OBJECTIVE 1 - Rewrite the stretch of the Schumacher text from "In a dominant" through "from Ayrton Senna.", changing "podium" to "rostrum".
OBJECTIVE 2 - Using the Schumacher text, decide whether each statement agrees with it, answering yes or no and quoting the deciding words: (a) Ferrari won 15 of the 17 races in the season of his fifth Drivers' title; (b) in the season of his seventh title, he won each of the first thirteen races; (c) he finished second in the 2005 World Championship standings.

SOURCE -
______
In a dominant year, he easily took his fifth Drivers' title (equalling the record set by Juan Manuel Fangio) due to his driving talent and the sheer dominance of his Ferrari machinery, which won 15 out of the 17 races that season. Schumacher also broke Nigel Mansell's record of 9 race wins for most victories in a season, scoring 11 and finishing every race on the podium. Again just Williams's Ralf and McLaren Mercedes's Coulthard could take something from the all conquering Ferrari, Montoya remained someone to battle with, finishing third behind the two Ferraris and clinching 7 Pole positions with a special qualifying car, which sometimes was as fast as the Ferrari, slowing Schumacher's race for the other record he is close to reach, the 65-pole record from Ayrton Senna.
He broke Fangio's record by winning the Drivers' title for the sixth time in a closely contested season.
The biggest threats once again came from the McLaren Mercedes and BMW WilliamsF1team. His brother Ralf became a regular race contender and scored some victories and more so Juan Pablo Montoya, who was a fierce competition on track often taking the best of him, became a title contender in 2003 even stronger than Kimi Räikkönen as he had at his disposal the class of the field for some part of the world championship and scored a couple of victories, but Ferrari reacted from the Italian Grand Prix onwards and gained a slight car advantage allowing the German to win two more and decisive races. After Montoya was penalized in the US GP he was out of the title contention then it was just the Finnish driver Kimi Räikkönen who was left, who, after brilliant and constant performances, in an inferior car, and after having benefited by an indulgent system of points, had mathematical changes until the final race although he had just a single victory to his credit, compared to Schumacher's six.
Schumacher started off the championship with typical domination, winning a record twelve of the first thirteen races of the season. He clinched the seventh drivers title of his unequalled F1 career where it all began for him — at the Belgian Grand Prix. Scuderia Ferrari, and in particular Bridgestone had been the key as the tyre was far away the superior to Michelin over the season. He would finish the season with a record 148 points.
The 2005 season was a struggle for Schumacher, as the Ferrari package was far from ideal specially their, in past years dominant and now inferior, Bridgestone tyres. Very soon in the year the German ace admitted he no longer had opportunities of fighting for the title. Despite this, Schumacher had some moments most notable his fight with Fernando Alonso in the San Marino GP and a pole in Hungary and ultimateley and most importantly he finished third in the World Championship standings, above Juan Pablo Montoya, with an inferior car. But his unsolit victory in the United States Grand Prix, which he almost certainly would not have won without the withdrawal of 14 cars due to Michelin's tyre problems, and the lessions, mechanical problems and other in-track issues for the Colombian are needed to be taken in consideration.
______
SUPPLIED INFORMATION -
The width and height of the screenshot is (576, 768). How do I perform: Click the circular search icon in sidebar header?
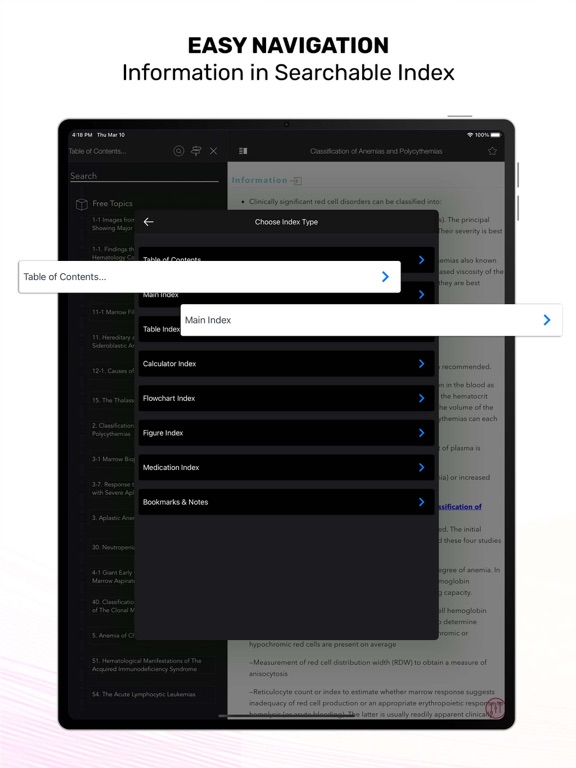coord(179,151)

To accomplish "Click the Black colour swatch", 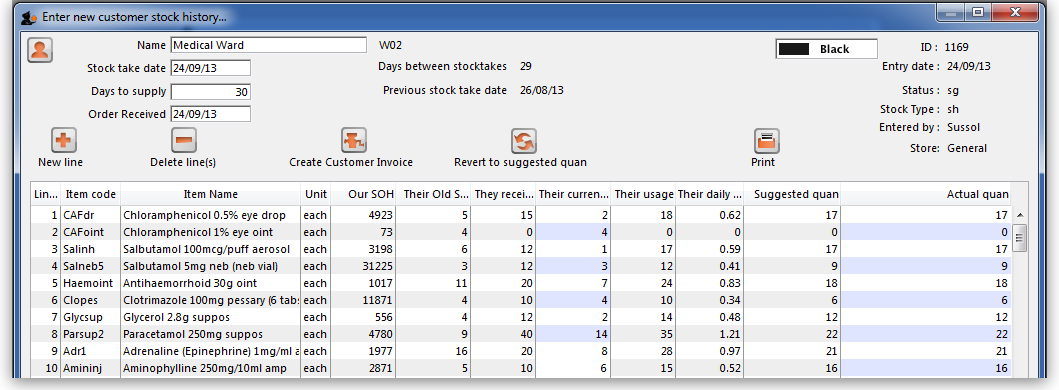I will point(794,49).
______
WORKED SOLUTION 1 -
In a dominant year, he easily took his fifth Drivers' title (equalling the record set by Juan Manuel Fangio) due to his driving talent and the sheer dominance of his Ferrari machinery, which won 15 out of the 17 races that season. Schumacher also broke Nigel Mansell's record of 9 race wins for most victories in a season, scoring 11 and finishing every race on the rostrum. Again just Williams's Ralf and McLaren Mercedes's Coulthard could take something from the all conquering Ferrari, Montoya remained someone to battle with, finishing third behind the two Ferraris and clinching 7 Pole positions with a special qualifying car, which sometimes was as fast as the Ferrari, slowing Schumacher's race for the other record he is close to reach, the 65-pole record from Ayrton Senna.

WORKED SOLUTION 2 -
(a) Yes: "which won 15 out of the 17 races that season."
(b) No: "winning a record twelve of the first thirteen races of the season."
(c) No: "he finished third in the World Championship standings."